12. Conditions for Issuance of Shares. The Company shall not be required to deliver any shares of Common Stock upon vesting of any RSUs until (i) such shares of Common Stock have been admitted to listing on all stock exchanges on which the Common Stock is then listed and (ii) the requirements of any federal or state securities laws, rules or regulations or other laws or rules (including the rules of any securities exchange) as may be determined by the Company to be applicable are satisfied, provided however, that the Company may only so delay delivery of shares of Common Stock to the extent that such deferral complies with the provisions of Section 409A of the Code and related Department of Treasury guidance. Except as provided in the preceding sentence, in no event will shares of Common Stock be delivered later than the date that is two and one-half (2 1/2) months from the end of the calendar year in which the applicable PSUs vest. Any shares of Common Stock delivered under this Award may be subject to such stop transfer restrictions as counsel for the Company shall consider necessary to comply with any applicable law.

 

13. Clawback Policy.  This Award and any Common Stock issued hereunder is subject to any so-called “clawback policy” that may be adopted by the Company’s Board of Directors, as amended from time to time.

 

14. Notices.

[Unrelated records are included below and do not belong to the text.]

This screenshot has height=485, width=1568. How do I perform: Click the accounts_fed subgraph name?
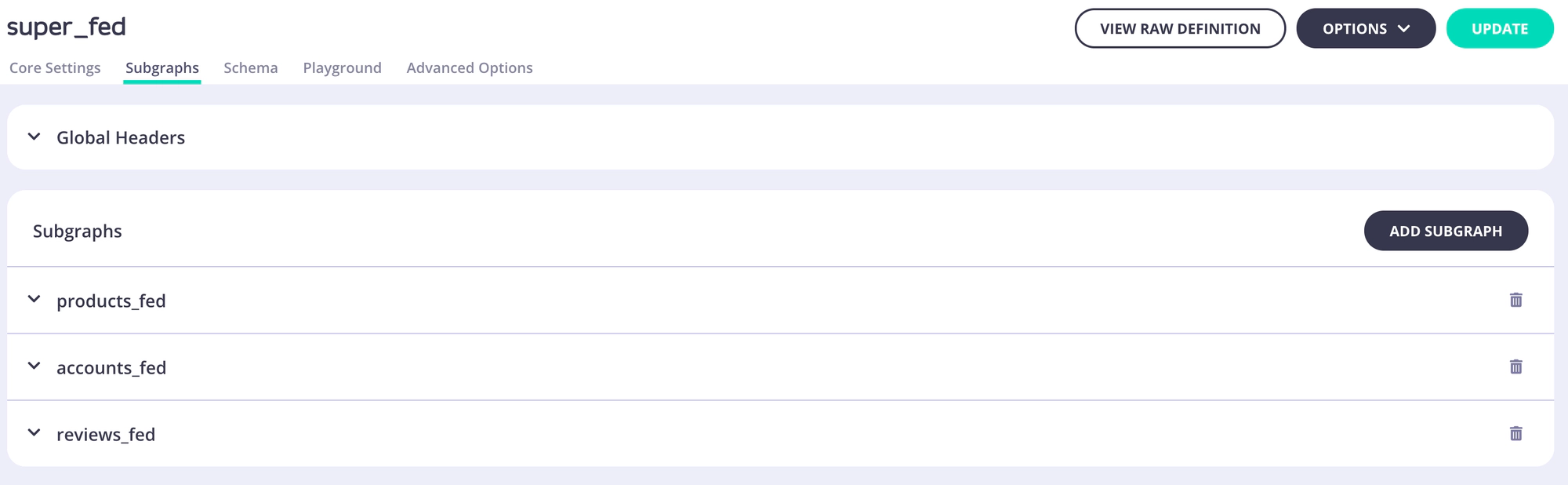point(111,367)
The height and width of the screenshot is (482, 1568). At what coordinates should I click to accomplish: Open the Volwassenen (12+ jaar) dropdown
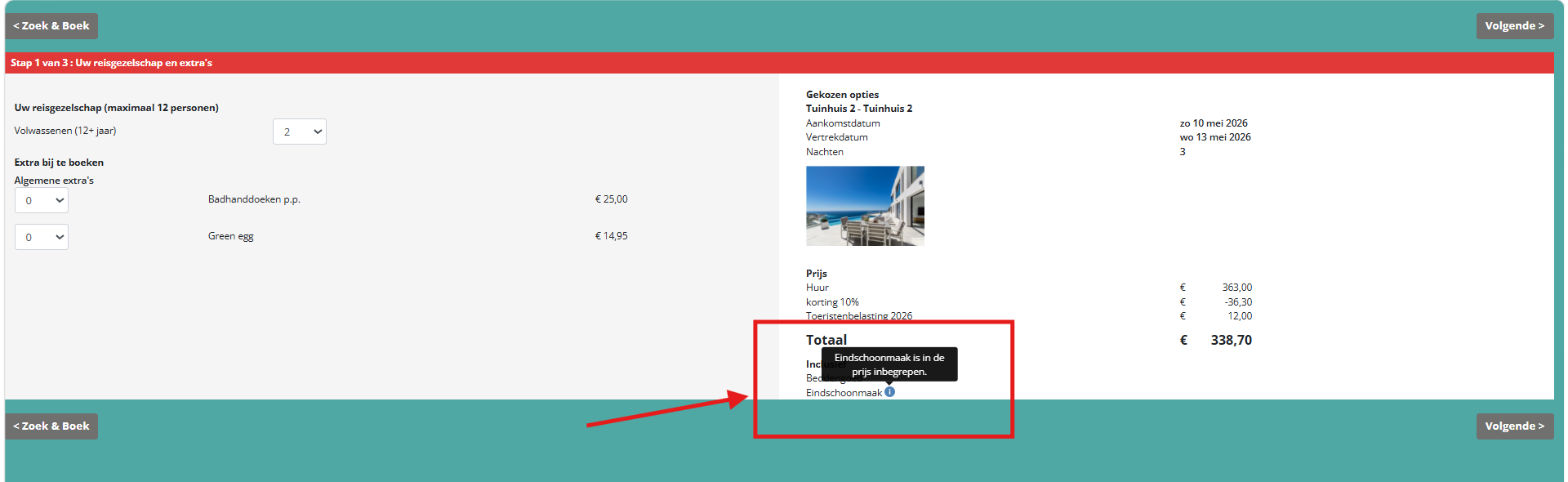click(x=300, y=132)
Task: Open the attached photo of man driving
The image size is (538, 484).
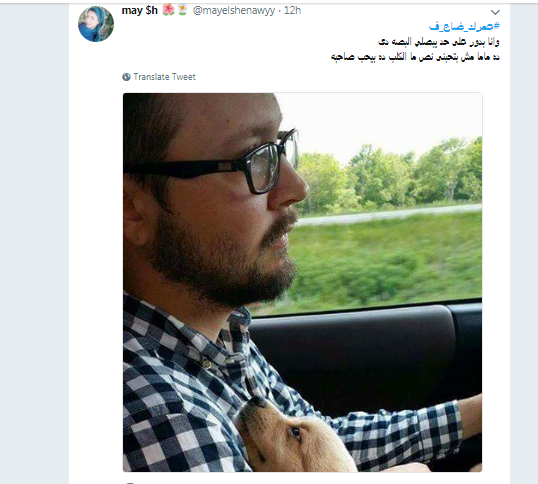Action: [302, 282]
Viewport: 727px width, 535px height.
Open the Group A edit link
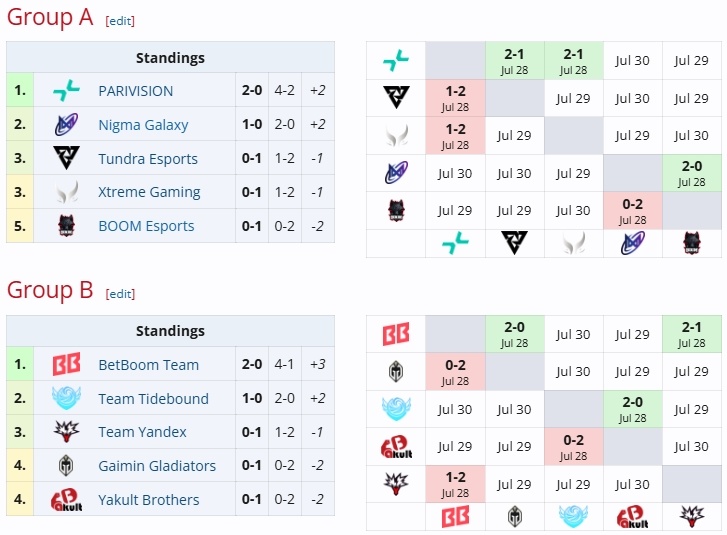tap(120, 21)
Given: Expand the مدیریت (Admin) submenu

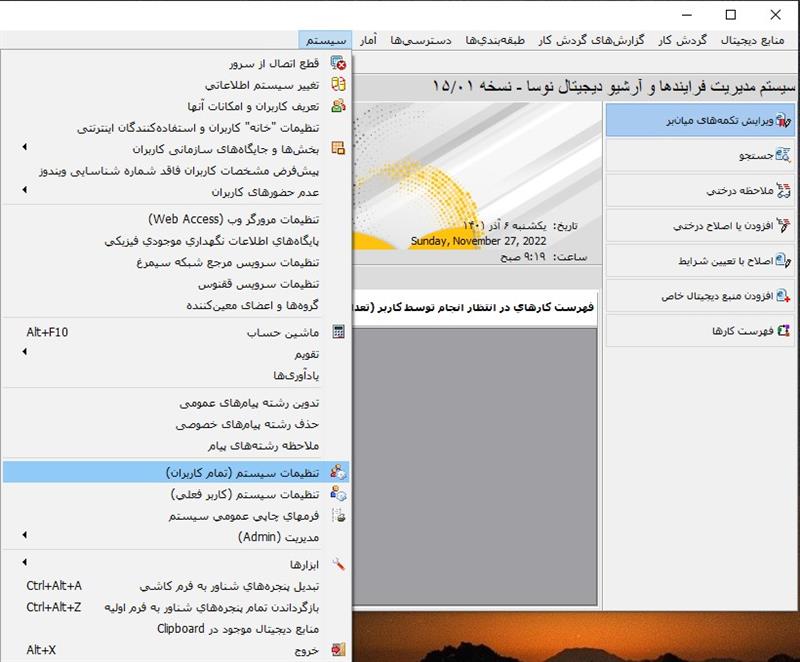Looking at the screenshot, I should 26,537.
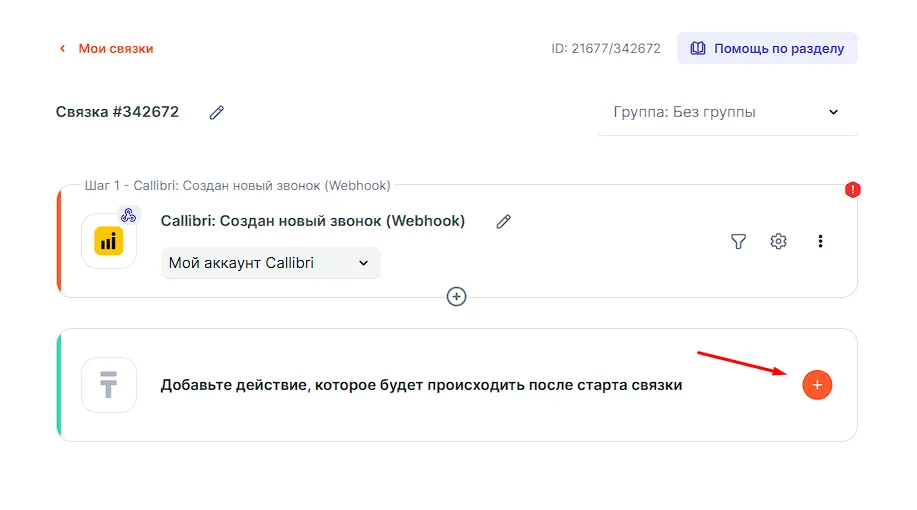Viewport: 917px width, 510px height.
Task: Edit step name using the step's pencil icon
Action: click(503, 221)
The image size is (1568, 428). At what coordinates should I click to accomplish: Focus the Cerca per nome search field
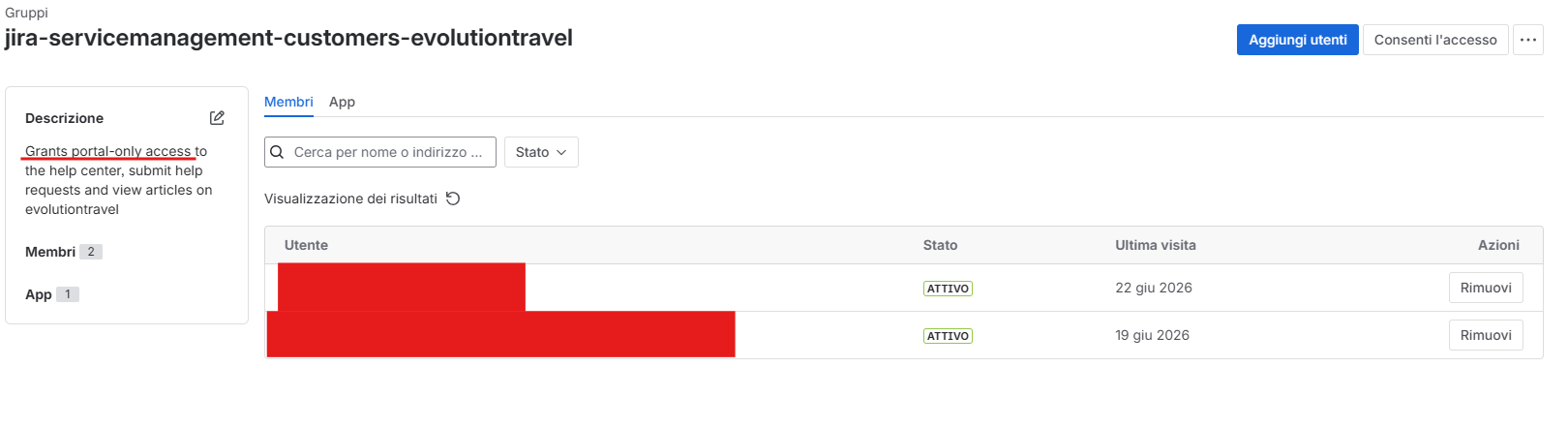[380, 152]
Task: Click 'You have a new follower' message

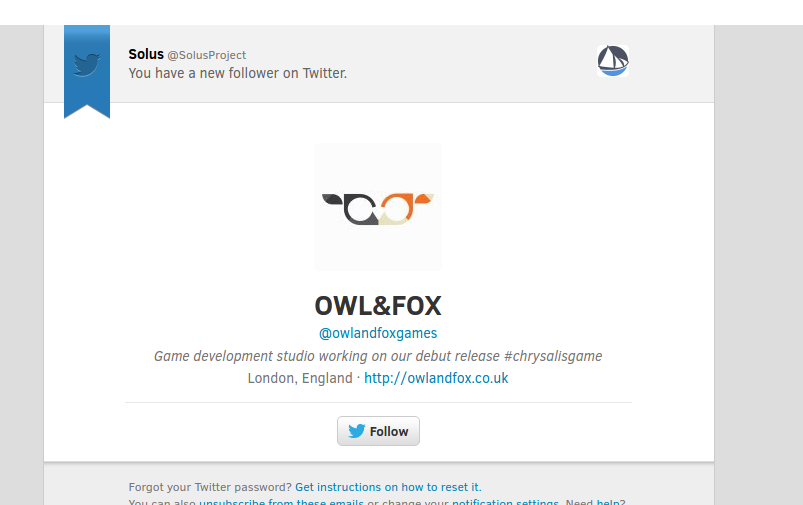Action: (x=238, y=73)
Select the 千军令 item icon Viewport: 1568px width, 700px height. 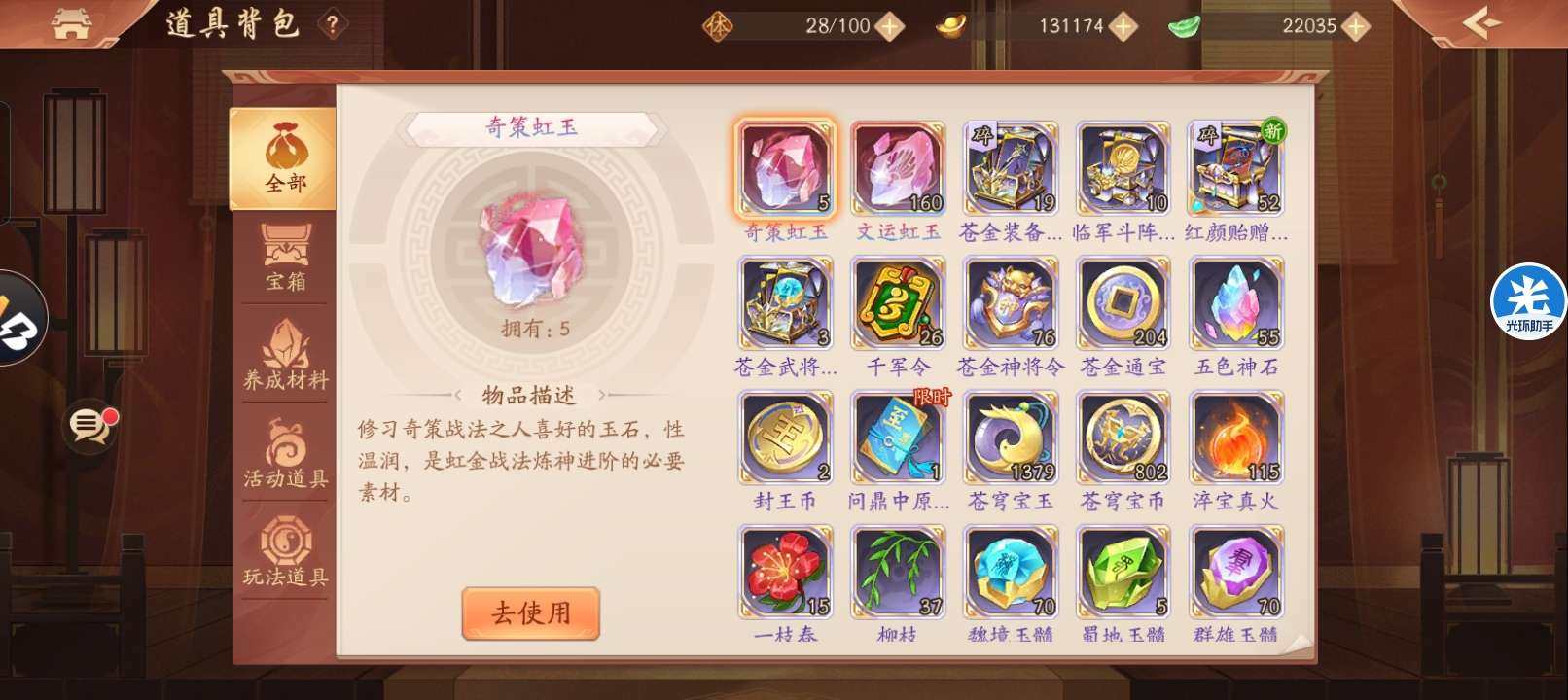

Any written notices provided for in this Award that are sent by mail shall be deemed received three business days after mailing, but not later than the date of actual receipt. Notices shall be directed, if to Participant, at the Participant’s address indicated by the Company’s records and, if to the Company, at the Company’s principal executive office.

 

15. Miscellaneous. The right of Participant to receive shares of Common Stock pursuant to this Award is an unfunded and unsecured obligation of the Company. The Participant shall have no rights under this Award other than those of an unsecured general creditor of the Company. Subject to the restrictions on transfer set forth herein, this Award shall be binding upon and inure to the benefit of the heirs, legatees, legal representatives, successors and assigns of the parties hereto.

 

16. Governing Law. This Award shall be governed by and construed in accordance with the laws of the State of Delaware and applicable federal law, without regard to applicable conflicts of laws.

 

17. Severability. If one or more of the provisions of this Award shall be held invalid, illegal or unenforceable in any respect, the validity, legality and enforceability of the remaining provisions shall not in any way be affected or impaired thereby and the invalid, illegal or unenforceable provisions shall be deemed null and void; however, to the extent permissible by law, any provisions which could be deemed null and void shall first be construed, interpreted or revised retroactively to permit this Award to be construed so as to foster the intent of this Award and the Plan.